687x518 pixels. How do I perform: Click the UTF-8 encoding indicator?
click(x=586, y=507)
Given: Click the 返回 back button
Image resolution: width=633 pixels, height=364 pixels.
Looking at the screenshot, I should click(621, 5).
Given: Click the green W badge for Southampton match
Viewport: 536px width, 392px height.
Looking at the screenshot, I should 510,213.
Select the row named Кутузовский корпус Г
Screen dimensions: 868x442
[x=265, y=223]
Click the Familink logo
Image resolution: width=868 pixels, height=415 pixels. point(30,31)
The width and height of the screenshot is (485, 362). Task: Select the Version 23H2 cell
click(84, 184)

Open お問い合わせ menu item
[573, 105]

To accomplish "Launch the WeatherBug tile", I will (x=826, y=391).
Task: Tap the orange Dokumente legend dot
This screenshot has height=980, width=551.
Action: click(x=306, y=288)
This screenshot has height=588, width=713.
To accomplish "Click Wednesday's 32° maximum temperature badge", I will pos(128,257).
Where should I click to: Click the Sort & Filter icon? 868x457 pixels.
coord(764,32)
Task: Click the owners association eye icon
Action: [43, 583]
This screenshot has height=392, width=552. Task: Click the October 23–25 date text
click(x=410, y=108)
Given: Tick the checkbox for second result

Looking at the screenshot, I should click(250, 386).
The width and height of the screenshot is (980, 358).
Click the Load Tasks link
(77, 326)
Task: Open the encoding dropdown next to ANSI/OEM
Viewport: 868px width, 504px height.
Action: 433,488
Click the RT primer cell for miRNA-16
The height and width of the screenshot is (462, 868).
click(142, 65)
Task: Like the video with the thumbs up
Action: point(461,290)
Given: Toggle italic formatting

◆ **What the task requires**
Print the entries once more, identical in every line.

◆ **Expected answer**
687x518 pixels. How do I perform: Click the UTF-8 encoding indicator?
click(x=586, y=507)
Given: Click the 返回 back button
Image resolution: width=633 pixels, height=364 pixels.
Looking at the screenshot, I should click(621, 5).
Given: Click the green W badge for Southampton match
Viewport: 536px width, 392px height.
Looking at the screenshot, I should 510,213.
Select the row named Кутузовский корпус Г
Screen dimensions: 868x442
[x=265, y=223]
Click the Familink logo
Image resolution: width=868 pixels, height=415 pixels. point(30,31)
The width and height of the screenshot is (485, 362). Task: Select the Version 23H2 cell
click(84, 184)

Open お問い合わせ menu item
[573, 105]

To accomplish "Launch the WeatherBug tile", I will (x=826, y=391).
Task: Tap the orange Dokumente legend dot
This screenshot has height=980, width=551.
Action: click(x=306, y=288)
This screenshot has height=588, width=713.
To accomplish "Click Wednesday's 32° maximum temperature badge", I will pos(128,257).
Where should I click to: Click the Sort & Filter icon? 868x457 pixels.
coord(764,32)
Task: Click the owners association eye icon
Action: [43, 583]
This screenshot has height=392, width=552. Task: Click the October 23–25 date text
click(x=410, y=108)
Given: Tick the checkbox for second result

Looking at the screenshot, I should click(250, 386).
The width and height of the screenshot is (980, 358).
Click the Load Tasks link
(77, 326)
Task: Open the encoding dropdown next to ANSI/OEM
Viewport: 868px width, 504px height.
Action: 433,488
Click the RT primer cell for miRNA-16
The height and width of the screenshot is (462, 868).
click(142, 65)
Task: Like the video with the thumbs up
Action: point(461,290)
Given: Toggle italic formatting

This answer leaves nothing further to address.